The bureau of Public Health Service has also a division of pharmacology. If you desire evidence as to the pharmacology of Cannabis, that obviously is the place where you can get direct and primary evidence, rather than the indirect hearsay evidence."
This was the floor debate of the proposed legislation:
Member from upstate New York: "Mr. Speaker, what is this bill about?"
Speaker Rayburn: "I don't know. It has something to do with a thing called marihuana. I think it's a narcotic of some kind."
"Mr. Speaker, does the American Medical Association support this bill?"
Member on the committee jumps up and says: "Their Doctor Wentworth[sic] came down here.
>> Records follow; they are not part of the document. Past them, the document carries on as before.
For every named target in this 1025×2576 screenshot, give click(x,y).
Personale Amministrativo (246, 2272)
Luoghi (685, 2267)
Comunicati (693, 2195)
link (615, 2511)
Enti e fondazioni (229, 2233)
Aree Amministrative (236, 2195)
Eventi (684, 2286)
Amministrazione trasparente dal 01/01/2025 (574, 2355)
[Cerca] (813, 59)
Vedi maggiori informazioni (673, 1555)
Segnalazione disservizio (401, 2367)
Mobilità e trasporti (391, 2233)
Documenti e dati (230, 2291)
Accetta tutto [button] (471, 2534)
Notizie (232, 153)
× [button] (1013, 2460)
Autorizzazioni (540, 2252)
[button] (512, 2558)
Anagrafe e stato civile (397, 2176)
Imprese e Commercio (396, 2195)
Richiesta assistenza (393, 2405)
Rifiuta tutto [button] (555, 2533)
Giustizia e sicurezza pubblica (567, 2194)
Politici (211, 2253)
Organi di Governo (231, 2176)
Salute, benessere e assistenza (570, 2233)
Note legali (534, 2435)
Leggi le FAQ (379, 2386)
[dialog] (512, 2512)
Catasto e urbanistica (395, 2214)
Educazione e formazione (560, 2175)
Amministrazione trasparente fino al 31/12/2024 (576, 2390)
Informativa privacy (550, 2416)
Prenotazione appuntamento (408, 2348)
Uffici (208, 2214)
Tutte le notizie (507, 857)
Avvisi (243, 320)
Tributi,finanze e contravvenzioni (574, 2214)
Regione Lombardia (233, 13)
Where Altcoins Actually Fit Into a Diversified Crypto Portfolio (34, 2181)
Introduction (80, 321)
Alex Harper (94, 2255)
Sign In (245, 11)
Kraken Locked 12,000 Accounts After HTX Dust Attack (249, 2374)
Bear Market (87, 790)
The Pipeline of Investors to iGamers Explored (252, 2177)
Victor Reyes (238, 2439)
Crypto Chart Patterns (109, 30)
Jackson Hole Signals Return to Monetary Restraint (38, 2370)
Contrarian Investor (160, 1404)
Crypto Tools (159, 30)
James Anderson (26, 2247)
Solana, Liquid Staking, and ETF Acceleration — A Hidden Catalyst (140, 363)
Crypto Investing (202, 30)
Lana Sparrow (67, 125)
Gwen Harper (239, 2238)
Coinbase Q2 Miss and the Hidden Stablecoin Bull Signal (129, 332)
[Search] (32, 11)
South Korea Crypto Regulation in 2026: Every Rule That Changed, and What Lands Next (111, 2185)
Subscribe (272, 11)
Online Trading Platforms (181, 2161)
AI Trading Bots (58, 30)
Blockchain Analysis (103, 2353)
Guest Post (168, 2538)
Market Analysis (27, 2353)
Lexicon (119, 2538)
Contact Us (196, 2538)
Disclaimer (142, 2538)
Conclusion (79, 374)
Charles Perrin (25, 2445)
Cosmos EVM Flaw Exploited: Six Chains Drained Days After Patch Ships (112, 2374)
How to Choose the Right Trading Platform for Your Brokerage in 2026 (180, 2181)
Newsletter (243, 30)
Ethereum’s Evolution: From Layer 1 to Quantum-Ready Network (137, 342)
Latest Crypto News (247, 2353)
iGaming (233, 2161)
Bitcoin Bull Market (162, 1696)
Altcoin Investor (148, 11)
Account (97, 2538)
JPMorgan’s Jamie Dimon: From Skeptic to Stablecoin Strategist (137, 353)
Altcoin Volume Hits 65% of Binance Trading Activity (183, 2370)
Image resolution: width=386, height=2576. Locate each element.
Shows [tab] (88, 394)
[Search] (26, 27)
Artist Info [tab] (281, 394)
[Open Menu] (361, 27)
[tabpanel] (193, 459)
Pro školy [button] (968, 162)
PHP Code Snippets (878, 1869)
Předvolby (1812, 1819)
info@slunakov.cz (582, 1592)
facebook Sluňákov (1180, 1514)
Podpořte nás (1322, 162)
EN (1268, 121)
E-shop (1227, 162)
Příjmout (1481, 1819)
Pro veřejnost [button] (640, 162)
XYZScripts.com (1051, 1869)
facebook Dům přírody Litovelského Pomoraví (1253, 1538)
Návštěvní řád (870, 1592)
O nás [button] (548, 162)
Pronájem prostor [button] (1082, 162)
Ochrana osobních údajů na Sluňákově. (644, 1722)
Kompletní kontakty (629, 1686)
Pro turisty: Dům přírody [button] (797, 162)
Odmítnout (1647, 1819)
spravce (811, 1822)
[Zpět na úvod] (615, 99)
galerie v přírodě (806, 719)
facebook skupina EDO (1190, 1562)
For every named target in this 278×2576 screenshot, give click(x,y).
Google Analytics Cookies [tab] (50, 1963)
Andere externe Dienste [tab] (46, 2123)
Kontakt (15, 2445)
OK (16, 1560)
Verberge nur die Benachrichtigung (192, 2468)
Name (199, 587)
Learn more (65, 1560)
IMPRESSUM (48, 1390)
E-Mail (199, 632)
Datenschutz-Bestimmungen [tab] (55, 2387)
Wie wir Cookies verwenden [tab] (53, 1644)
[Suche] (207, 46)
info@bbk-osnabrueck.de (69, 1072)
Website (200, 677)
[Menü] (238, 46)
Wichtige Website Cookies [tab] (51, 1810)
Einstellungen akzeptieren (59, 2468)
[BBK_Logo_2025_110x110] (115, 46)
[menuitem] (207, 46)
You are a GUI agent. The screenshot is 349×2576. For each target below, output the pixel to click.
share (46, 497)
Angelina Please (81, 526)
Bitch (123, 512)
They support this bill 100 percent."
The bill passed on August 2, 1937 based on complete ignorance and one hell of a whopper of a lie.
One can only conclude that the criminalization of MJ is a political and economic issue and not a health issue and that the implementation of the CSA of 1970 was a colossal monument to hypocrisy. The take home message is that a Schedule I drug is a dangerous substance that does not enjoy commercial support. There is absolutely no medical consistency to it. Nixon's own commission on MJ recommended legalization or at least decriminalization. Look it up and see who was on the commission. These were not radicals or political lightweights. Nixon didn't like the results so he ignored it.
Other than the potential hazard from the smoke, there isn't much of a physical health hazard. If it were legal the commercial products available would involve other routes than smoking (ingestion, nasal sprays, etc) so that is a non-issue. Addiction is far less with MJ than alcohol or tobacco. As far as the gateway drug issue is concerned, the only good predictor of street drug use in the 3rd decade of life is the onset of tobacco or alcohol use as a minor. See the JAMA study published in 2003.
As a pain specialist who does random drug testing on his patients I can tell you that MJ use is widely prevalent and that I have seen it in patients up to 73 years old. In fact, a lot of the relative number of positives I see has increased in retirees over the past 5 years or so. These are people with sternotomy scars, pacemakers, and hip replacements. Politically they are conservative (I treat a lot of former military and Dept of Defense veterans) and other than MJ use they are solid citizens. Little old ladies get together for Tuesday's poker night and pass around a doobie. When I ask them where they get it they say their adult children provide it.
Some day AARP will be lobbying for legal MJ on behalf of its members, if for no other reason than to get the price down for people on fixed incomes.
If you legalize this relatively innocuous drug (compared to alcohol and tobacco) you undercut a major revenue source for the criminal psychopaths who now control the industry. California's state parks are being used to grow these crops. The irresponsible agricultural practices in these areas cause fertilizer and other chemical runoff that is killing off fish in the rivers and streams.
Speaking of industry, Forbes reported a few years ago that MJ is the 3rd largest Canadian export. Someone somewhere is using a lot of weed. It's time to take our heads out of the sand (and out of our asses).
I do not take the drug problem lightly. In a couple of weeks I will be testifying for the prosecution in a pill mill case - at no charge. I just think we need to sort this issue out and separate what really needs prohibition and what doesn't. Quite frankly, it is time that we wake up and realize that interdiction does not work. Paradoxically the more effective it is, the worse the problem gets because effective interdiction decreases supply without decreasing demand, so prices rise. Because of the higher risk and the higher reward, you pull in nastier players - people willing to take high risks for the higher profits. That means psychopaths who will kill at the drop of a hat like we now have in Mexico. We created those people just like we created Al Capone with Prohibition.
You could put a cop in every house in America and there would still be a drug problem. One can only wonder what might have happened over the past 100 years of increasing drug interdiction if addiction had been left to the doctors and not the politicians.